British Columbia's Forest Practices Board finds no clear cause for rancher's claim of water loss, flooding; chairman says salvage logging in Twinflower Creek watershed may have contributed

Wendy Lisney

Wendy Lisney

WILLIAMS LAKE, British Columbia , December 22, 2011 () – Salvage logging in the Twinflower Creek watershed has been identified by the Forests Practices Board as one of a number of contributing factors on waterflows at a nearby ranch, but the report also blames drought and cold weather.

A report issued by the board comes after an investigation into a complaint by Randy Saugstad, a rancher in the Twinflower Creek watershed, who claimed he had experienced an unexpected loss of water when a stream his cattle normally drink from froze in January, and later in the year, on two separate occasions, his pasture land flooded.

Saugstad identified salvage logging of beetle-killed timber as the cause of his problems.

Forest Practices Board chair Al Gorley says unfortunately the report probably doesn’t help Saugstad.

“Logging may have contributed, but there are so many other things going on there that it’s pretty hard to nail down,” Gorley told the Tribune. “For this particular watershed shed, hopefully the study that’s just been announced about water storage assessment will provide some information that will be useful for future management and future decisions.”

Complaints about water have been fairly common since the FPB was created 16 years ago, but Gorley confirms the board has started to get complaints in the last few years in the “beetle” zone.

They tend to be similar, he says, but Saugstad’s complaint was particularly tricky because there isn’t a clear cause and effect, Gorley explains, adding sometimes there’ll be a situation where there was a blocked culvert or something was done wrong, but in this case there isn’t one, which makes it harder to pin down.

In a press release issued by the board Gorley states to some extent forest practices likely influenced the situation, which he says is a pretty “soft” statement.

“Generally what we know is that if you log an area you have some impact on the hydrology.
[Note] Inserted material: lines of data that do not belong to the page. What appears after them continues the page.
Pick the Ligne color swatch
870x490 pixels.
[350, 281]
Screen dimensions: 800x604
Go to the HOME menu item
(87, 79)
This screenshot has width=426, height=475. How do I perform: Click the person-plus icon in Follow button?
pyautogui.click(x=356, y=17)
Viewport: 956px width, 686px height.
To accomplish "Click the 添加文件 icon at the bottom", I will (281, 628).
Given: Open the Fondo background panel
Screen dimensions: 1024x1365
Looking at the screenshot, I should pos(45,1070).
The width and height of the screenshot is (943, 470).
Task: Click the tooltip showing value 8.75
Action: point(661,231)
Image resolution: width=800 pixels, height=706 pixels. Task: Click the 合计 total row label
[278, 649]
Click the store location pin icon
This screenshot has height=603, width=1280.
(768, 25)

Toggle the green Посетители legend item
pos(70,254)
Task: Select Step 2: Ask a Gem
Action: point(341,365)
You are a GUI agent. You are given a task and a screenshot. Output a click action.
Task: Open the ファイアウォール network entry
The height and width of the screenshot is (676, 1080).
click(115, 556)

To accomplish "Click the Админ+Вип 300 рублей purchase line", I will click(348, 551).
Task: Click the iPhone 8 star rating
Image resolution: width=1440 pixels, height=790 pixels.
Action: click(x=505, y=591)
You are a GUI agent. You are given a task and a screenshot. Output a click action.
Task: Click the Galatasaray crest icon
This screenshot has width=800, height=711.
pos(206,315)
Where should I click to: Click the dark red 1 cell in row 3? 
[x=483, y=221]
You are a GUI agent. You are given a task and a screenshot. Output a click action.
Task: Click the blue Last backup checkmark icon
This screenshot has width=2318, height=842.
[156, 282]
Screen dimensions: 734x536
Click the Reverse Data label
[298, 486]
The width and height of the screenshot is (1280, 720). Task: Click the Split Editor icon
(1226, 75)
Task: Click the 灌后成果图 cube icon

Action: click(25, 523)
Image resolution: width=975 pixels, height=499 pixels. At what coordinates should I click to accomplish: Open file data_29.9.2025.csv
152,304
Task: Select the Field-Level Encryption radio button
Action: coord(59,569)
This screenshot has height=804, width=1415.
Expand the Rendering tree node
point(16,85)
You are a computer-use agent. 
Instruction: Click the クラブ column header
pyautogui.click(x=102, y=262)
If nothing else the timing of snow melt and the amount of water that was taken up by the trees that were growing there, so forest practices always have some impact.”

Before any additional logging occurs in the Twinflower Watershed the board is basically recommending caution, Gorley says.

“Even though we don’t know that logging caused his problem, it’s better to be careful. If someone is going to go in there and build some more roads and do some more logging they ought to do an assessment. There will be always be uncertainty, but they should do an assessment of what they think that will do to the watershed.”

Saugstad says he received a full copy of the report on Dec. 19 and doesn’t wholly agree with it, especially the comments about cold weather, lack of snow and drought being contributing factors.

“We’ve got weather records from the last six years from a neighbour lady that keeps meticulous records here. Of course they’re not legal records so to speak, but so what if her thermometer is out a degree, at least the range is there. She also kept snow records,” Saugstad says.

Recalling the winter of 2008, Saugstad insists there was a cold snap then and the stream didn’t freeze.

“Then we had it last year and the creek froze. The report says we have too many variables. I don’t know what the variables are, but we had identical weather with different results because the logging hadn’t happened,” Saugstad says, adding he doesn’t know where it will go from here.

“It’s supposed to be results-based forestry. This is a bad result, but I doubt there’s anything going to come of it,” he says, adding he doesn’t have much hope that something will change.

“It’s making us mad out here because it’s all being blamed on beetles. It’s a lot more than the beetles. We’re fed up with this myth being perpetuated,” Saugstad says.